> _INSTRUCTIONS FOR THE TASK_
Each line below with the string "agent" should be copied.

[Records from a data source]
..........

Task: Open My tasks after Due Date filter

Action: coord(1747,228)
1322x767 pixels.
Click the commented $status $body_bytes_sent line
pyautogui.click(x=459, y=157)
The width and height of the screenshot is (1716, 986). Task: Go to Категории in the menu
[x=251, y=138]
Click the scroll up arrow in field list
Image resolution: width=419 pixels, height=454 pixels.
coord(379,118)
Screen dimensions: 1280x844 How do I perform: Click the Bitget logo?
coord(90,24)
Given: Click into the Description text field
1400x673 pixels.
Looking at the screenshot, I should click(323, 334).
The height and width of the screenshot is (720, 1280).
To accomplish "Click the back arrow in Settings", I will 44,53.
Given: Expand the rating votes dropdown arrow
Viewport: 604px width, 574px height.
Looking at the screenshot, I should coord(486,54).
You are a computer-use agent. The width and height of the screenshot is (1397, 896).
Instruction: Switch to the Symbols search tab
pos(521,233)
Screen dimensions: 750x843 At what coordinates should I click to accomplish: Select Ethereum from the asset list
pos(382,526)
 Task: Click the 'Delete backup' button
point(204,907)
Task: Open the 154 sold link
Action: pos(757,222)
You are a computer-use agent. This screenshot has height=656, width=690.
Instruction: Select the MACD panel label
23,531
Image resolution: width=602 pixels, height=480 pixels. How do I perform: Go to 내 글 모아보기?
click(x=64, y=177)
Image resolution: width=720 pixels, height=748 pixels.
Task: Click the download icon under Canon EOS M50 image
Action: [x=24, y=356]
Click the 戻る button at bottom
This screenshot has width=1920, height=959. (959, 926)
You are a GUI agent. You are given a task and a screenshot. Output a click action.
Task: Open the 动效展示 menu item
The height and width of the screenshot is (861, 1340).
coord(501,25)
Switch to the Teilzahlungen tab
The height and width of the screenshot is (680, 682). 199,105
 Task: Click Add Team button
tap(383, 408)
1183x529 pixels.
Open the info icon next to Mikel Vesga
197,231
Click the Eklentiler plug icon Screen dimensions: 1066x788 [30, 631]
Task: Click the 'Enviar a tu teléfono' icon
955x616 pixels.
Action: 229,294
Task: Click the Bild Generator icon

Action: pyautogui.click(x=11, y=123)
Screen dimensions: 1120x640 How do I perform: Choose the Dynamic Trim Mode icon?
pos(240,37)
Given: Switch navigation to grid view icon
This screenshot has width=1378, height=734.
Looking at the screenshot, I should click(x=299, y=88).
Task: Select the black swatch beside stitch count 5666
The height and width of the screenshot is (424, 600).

..........

> _EXERCISE RESPONSE_
You are a computer-use agent. The width and height of the screenshot is (1397, 896).
You are a computer-use agent. This screenshot has height=656, width=690.
You are a GUI agent. You are given a task and a screenshot. Output a click action.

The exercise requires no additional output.